“What is it?” said I.
“Well,” said Louisa, hesitatingly, “I was thinking that I supposed—I don’t know that it would work at all—maybe her mother wouldn’t be willing, and maybe she wouldn’t be willing herself—but I was thinking that you were as good a housekeeper as Caroline Liscom, and—you might have the girl in here once in a while and teach her.”
“I will do it,” said I at once,—“if I can, that is.”
I found out that I could. The poor child was only too glad to come to my house and take a few lessons in housekeeping. I waylaid her when she was going past one day, and broached the subject delicately. I said it was a good idea for a young girl to learn as much as she could about keeping a house nice before she had one of her own, and Harriet blushed as red as a rose and thanked me, and arranged to come for her first lesson the very next morning. I got a large gingham apron for her, and we began. I gave her a lesson in bread-making that very day, and found her an apt pupil. I told her that she would make a very good housekeeper—I should not wonder if as good as Mrs. Liscom, who was, I considered, the best in the village; and she blushed again and kissed me.
Louisa and I had been a little worried as to what Mrs. Jameson would say; but we need not have been. Mrs. Jameson was strenuously engaged in uprooting poison-ivy vines, which grew thickly along the walls everywhere in the village. I must say it seemed Scriptural to me, and made me think better in one way of Mrs. Jameson, since it did require considerable heroism.
Luckily, old Martin was one of the few who are exempt from the noxious influence of poison-ivy, and he pulled up the roots with impunity, but I must say without the best success. Poison-ivy is a staunch and persistent thing, and more than a match for Mrs. Jameson. She suffered herself somewhat in the conflict, and went about for some time with her face and hands done up in castor-oil, which we consider a sovereign remedy for poison-ivy. Cobb, too, was more or less a victim to his mother’s zeal for uprooting noxious weeds.
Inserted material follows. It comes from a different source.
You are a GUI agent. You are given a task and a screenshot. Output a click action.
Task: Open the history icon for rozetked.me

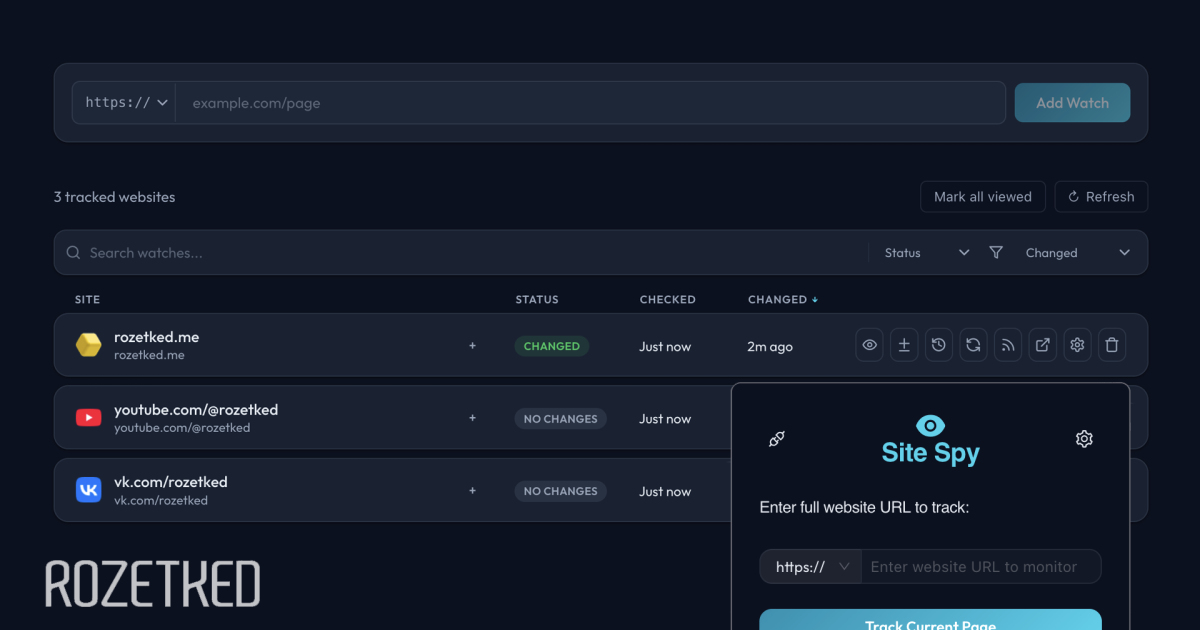[x=939, y=346]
It was directly after the poison-ivy that Mrs. Jameson made what may be considered her grand attempt of the season. All at once she discovered what none of the rest of us had thought of—I suppose we must have been lacking in public feeling not to have done so—that our village had been settled exactly one hundred years ago that very August.
Mrs. Jameson came into our house with the news on the twenty-seventh day of July. She had just found it out in an old book which had been left behind and forgotten in the garret of the Wray house.
“We must have a centennial, of course,” said she magisterially.
Louisa and I stared at her. “A centennial!” said I feebly. I think visions of Philadelphia, and exhibits of the products of the whole world in our fields and cow-pastures, floated through my mind. Centennial had a stupendous sound to me, and Louisa said afterward it had to her.